### Records from a dataset
*** Block opens ***

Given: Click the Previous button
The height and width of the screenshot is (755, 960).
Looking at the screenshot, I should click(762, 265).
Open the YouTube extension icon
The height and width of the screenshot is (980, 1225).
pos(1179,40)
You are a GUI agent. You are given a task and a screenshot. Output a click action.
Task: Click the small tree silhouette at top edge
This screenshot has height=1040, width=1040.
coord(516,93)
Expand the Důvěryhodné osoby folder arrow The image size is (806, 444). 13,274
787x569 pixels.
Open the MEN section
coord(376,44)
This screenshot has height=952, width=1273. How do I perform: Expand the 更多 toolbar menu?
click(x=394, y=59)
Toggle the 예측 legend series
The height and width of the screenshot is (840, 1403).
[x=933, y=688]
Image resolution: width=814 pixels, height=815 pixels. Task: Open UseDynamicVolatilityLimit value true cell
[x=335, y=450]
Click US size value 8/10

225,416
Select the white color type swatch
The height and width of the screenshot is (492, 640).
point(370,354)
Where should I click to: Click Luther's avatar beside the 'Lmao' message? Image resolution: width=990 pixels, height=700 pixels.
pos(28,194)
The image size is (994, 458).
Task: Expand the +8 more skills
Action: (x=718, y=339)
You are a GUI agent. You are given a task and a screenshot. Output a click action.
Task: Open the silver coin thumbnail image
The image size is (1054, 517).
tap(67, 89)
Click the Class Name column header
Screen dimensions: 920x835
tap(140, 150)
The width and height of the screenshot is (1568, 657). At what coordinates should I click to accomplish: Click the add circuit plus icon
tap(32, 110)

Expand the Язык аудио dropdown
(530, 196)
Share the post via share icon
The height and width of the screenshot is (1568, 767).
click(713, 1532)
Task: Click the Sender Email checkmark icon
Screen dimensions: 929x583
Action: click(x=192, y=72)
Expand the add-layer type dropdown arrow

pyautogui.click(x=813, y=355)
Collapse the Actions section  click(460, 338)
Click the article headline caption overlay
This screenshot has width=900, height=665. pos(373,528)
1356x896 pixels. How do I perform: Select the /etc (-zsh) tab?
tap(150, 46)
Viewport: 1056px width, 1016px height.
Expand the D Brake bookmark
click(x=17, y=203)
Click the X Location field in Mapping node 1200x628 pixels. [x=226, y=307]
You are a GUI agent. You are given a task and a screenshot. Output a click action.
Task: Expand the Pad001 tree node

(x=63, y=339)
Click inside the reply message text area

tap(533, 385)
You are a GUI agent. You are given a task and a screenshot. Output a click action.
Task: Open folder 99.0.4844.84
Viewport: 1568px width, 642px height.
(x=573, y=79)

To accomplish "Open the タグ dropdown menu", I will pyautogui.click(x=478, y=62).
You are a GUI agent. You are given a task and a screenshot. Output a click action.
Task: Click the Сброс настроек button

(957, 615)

*** Block closes ***

### THE TASK
Check each line above for the string "folder" and return those that contain it.

### EXPECTED ANSWER
Expand the Důvěryhodné osoby folder arrow The image size is (806, 444). 13,274
Task: Open folder 99.0.4844.84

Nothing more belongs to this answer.